>>

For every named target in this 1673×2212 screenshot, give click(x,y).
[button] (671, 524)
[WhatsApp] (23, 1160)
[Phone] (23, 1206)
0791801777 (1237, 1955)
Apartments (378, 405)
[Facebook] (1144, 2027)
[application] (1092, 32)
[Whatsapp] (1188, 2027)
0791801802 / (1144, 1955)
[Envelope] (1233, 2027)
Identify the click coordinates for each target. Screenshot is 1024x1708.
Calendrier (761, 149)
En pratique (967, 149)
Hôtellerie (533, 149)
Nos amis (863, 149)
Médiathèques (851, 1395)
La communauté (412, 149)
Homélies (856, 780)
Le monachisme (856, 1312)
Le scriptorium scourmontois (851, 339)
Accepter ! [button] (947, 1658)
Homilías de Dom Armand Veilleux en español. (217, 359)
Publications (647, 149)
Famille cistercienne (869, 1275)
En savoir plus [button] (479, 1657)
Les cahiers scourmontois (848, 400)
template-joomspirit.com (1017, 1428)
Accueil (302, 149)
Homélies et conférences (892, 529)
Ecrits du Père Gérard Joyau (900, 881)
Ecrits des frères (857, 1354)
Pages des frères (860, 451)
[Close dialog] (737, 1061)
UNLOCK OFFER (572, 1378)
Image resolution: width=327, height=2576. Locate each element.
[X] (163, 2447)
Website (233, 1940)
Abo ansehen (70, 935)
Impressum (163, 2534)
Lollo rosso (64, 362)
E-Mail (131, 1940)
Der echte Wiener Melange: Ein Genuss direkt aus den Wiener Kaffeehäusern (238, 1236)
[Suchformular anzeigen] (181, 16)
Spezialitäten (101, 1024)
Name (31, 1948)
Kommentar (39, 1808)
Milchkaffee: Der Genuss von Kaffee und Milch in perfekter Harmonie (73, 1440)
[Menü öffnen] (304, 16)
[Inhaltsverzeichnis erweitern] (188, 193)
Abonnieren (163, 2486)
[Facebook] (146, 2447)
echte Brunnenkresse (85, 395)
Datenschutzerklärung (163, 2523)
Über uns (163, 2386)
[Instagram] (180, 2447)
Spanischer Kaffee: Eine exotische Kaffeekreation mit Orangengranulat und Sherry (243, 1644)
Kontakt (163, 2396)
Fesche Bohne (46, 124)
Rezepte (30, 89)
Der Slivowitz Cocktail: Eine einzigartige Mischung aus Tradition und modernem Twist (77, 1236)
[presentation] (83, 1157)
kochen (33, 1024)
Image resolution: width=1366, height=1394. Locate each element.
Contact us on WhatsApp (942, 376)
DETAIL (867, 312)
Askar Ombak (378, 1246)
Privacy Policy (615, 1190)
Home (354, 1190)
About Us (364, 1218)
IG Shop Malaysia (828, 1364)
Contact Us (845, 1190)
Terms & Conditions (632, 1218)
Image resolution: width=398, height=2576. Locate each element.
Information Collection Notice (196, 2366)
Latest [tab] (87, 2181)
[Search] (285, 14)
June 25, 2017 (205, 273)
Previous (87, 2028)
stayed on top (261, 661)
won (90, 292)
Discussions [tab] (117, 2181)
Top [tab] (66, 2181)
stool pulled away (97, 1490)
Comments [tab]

<<

- **To do**: What is needed is each line of the entries that contains the word "Genuss".

- **Result below**:
Der echte Wiener Melange: Ein Genuss direkt aus den Wiener Kaffeehäusern (238, 1236)
Milchkaffee: Der Genuss von Kaffee und Milch in perfekter Harmonie (73, 1440)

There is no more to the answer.